An elegant strand of argument, carried by the seventh and eighth chapters, illustrates the power of his mixed-methods composite portraiture. In his chapter on “The 1851 Religion Census,” Calder demonstrates, by looking at the size, location, and date of construction of PM places of worship, that contrary to all expectations, Primitive Methodism seems to have begun in an area by building a chapel of relatively large capacity, then filling it all around it with small chapels. The net effect, which could not have been intended by a centrally administered strategy, was to significantly over-supply the local Primitive Methodists with Sunday seating and create areas of saturated presence, while leaving other locales entirely bereft of PM representation.

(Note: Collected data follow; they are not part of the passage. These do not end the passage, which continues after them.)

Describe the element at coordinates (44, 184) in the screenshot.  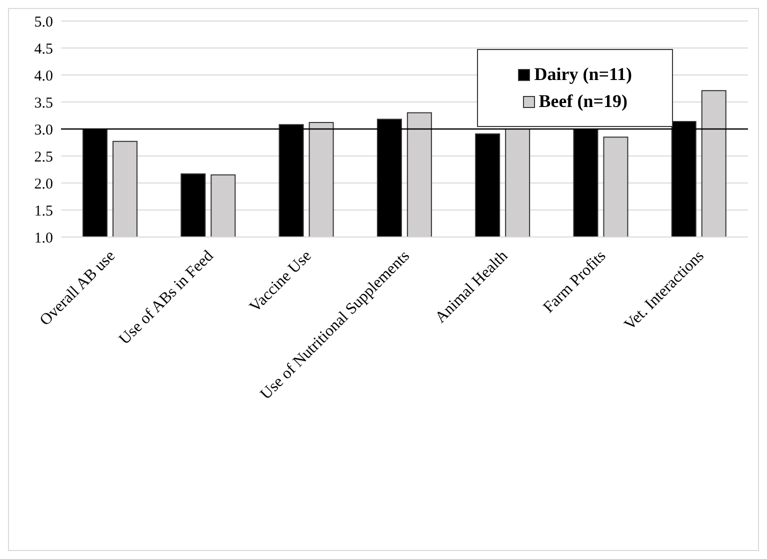
I see `y-tick-label: 2.0` at that location. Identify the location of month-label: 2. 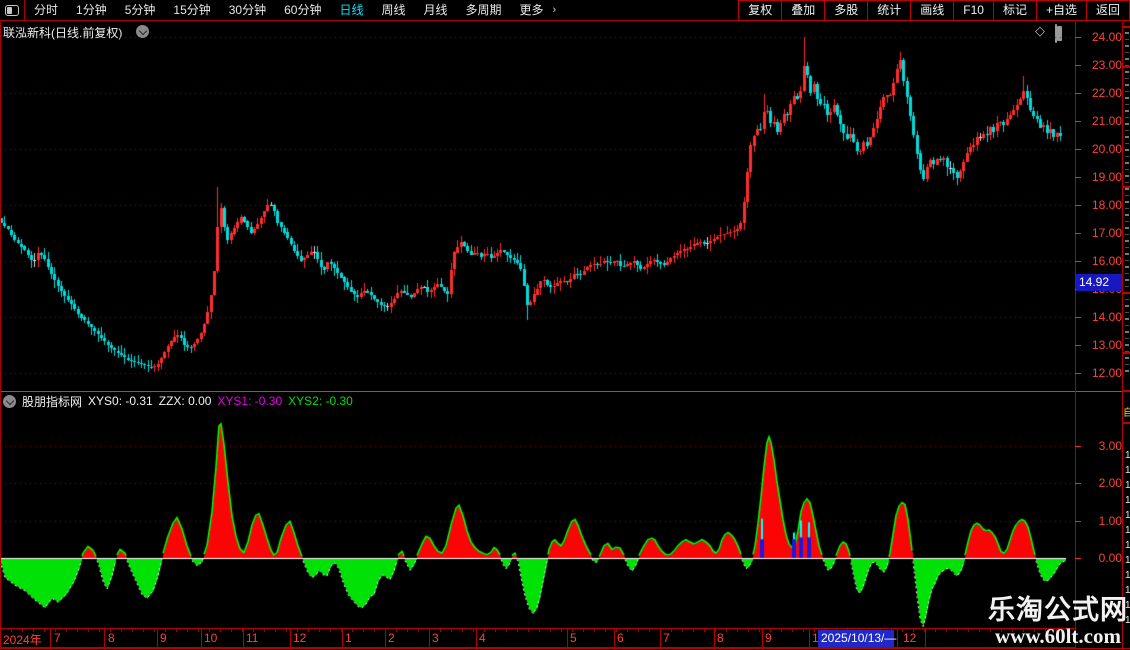
(392, 638).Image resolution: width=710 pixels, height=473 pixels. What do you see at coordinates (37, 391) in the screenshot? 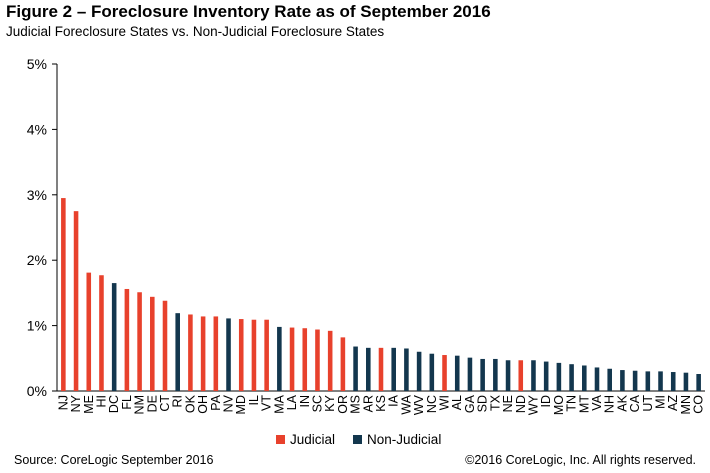
I see `y-tick-label: 0%` at bounding box center [37, 391].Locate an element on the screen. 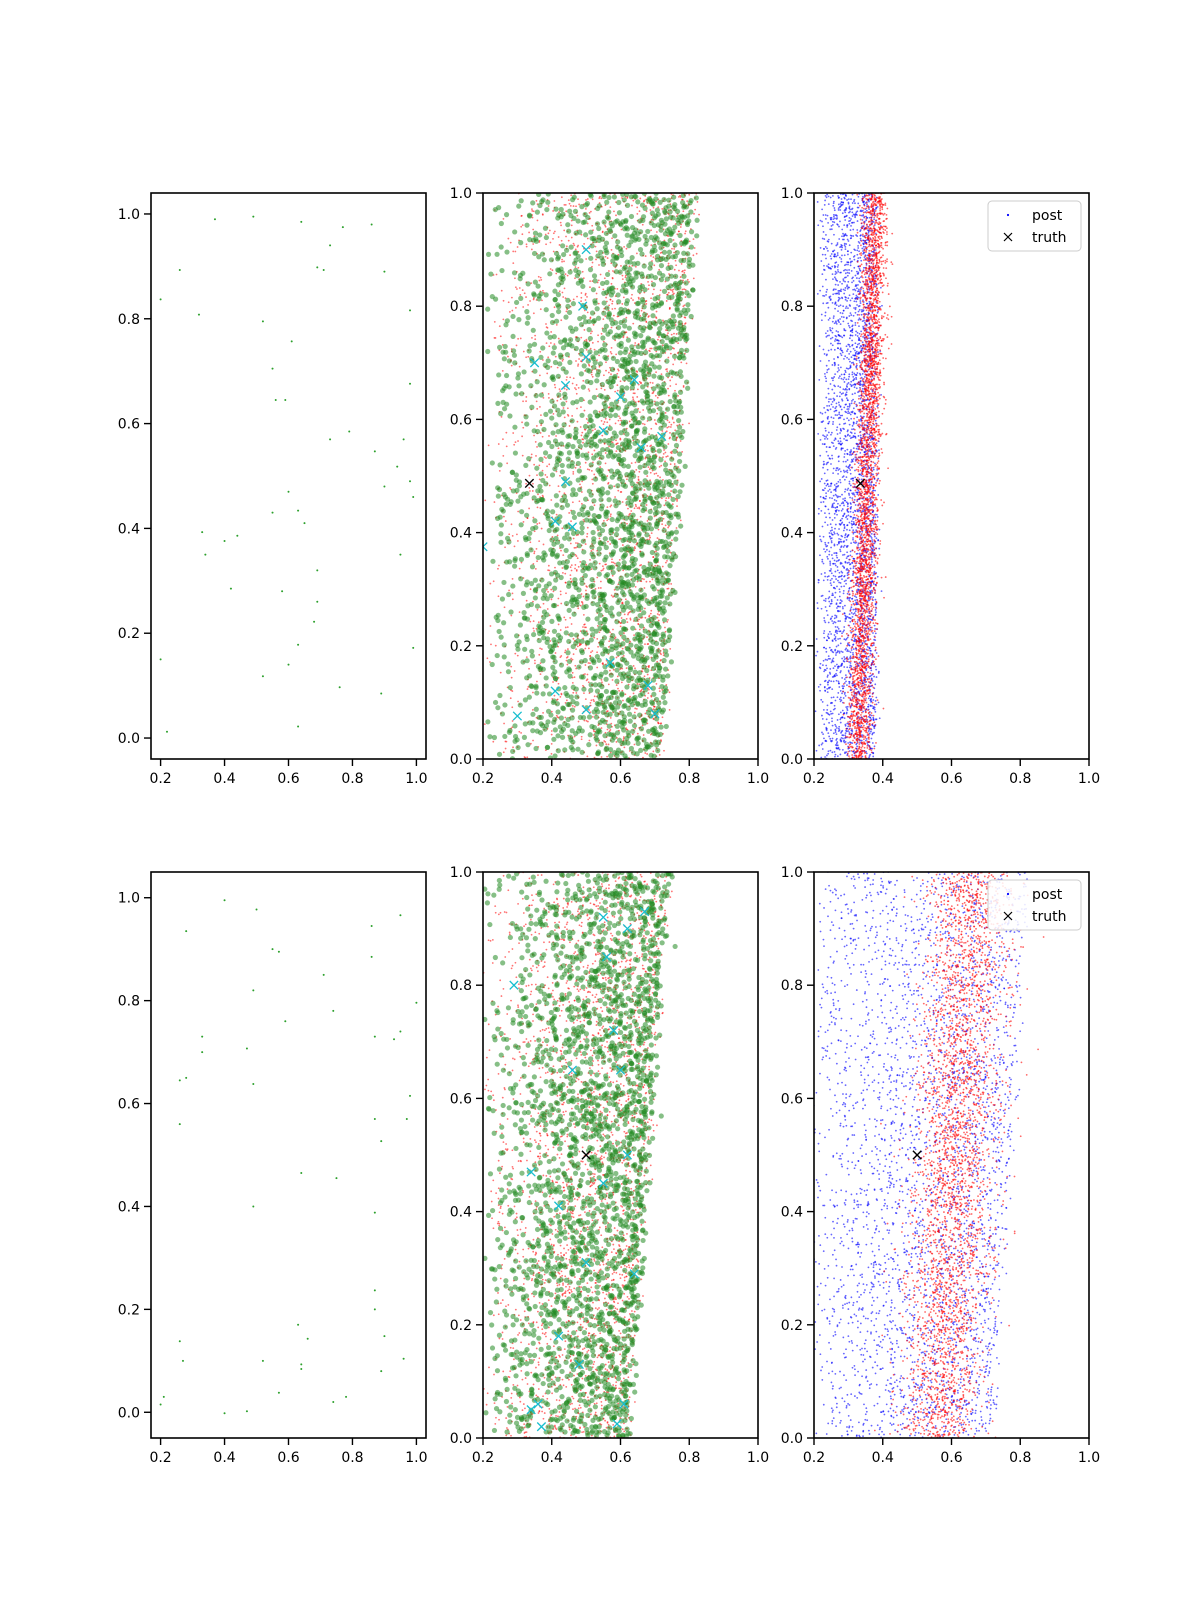  sample-x-marker is located at coordinates (486, 547).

That specific argument in the seventh chapter prepares the reader for the eighth chapter on “The PM Chapel,” which overturns some of the easy assumptions and aesthetic dismissals of the PM chapels. In that chapter, Calder shows, among other things, that perceptions of PM chapels have been skewed by the assumptions of those studying them. He shows that PM chapels were competing with similar Nonconformist chapels in terms of expense and capacity, not reflecting impoverished builders, though they clearly show a very late adoption of the Gothic and an often-unwarranted expectation of future growth. His exploration of the chapels and their building costs in turn prepares the way for an examination in the following chapter of “The Character of the Leadership,” in which he emphasizes that PM leaders, much like their chapels, were much more respectable than often assumed. The relationship between the realities and the myths was not a simple one, however. According to Calder,
The people who ran the organization were significantly more prosperous than the followers; and while the followers got poorer in the mid-Victorian era, the leaders and the itinerants did not. Discourse drove down the church's recruitment profile as the PM legends became increasingly self-fulfilling, while the status of its preachers and elite members rose; yet that same discourse ensured that those increasingly prosperous chroniclers would continue to accentuate the old hardships, thereby discretely obscuring their own situation .
The important thing for Calder is not to dispute many specific points concerning the Primitive Methodists, nor to make any “argument” about the connection apart from the divergence between its mythos and realities. His purpose, rather, is to try to shift the entire nature of discourse about Primitive Methodism, to change the kind of questions asked, the kind of investigations attempted, and the larger narrative into which episodes and details are set. He certainly takes pains to say, in countless ways, that Primitive Methodism and Primitive Methodists were never quite what their treasured myths proclaimed them to be, nor what romantic historical portrayals might make them out to be. In making that case repeatedly, in so many ways, with many kinds of evidence, Calder has provided us more than a volume on Primitive Methodism, more even than a contribution to our understanding of the larger Methodist story. He has shown us how a deconstructive impulse, when coupled with assiduous spadework, can drive us toward confronting the true complexity of the past – or what remains of it.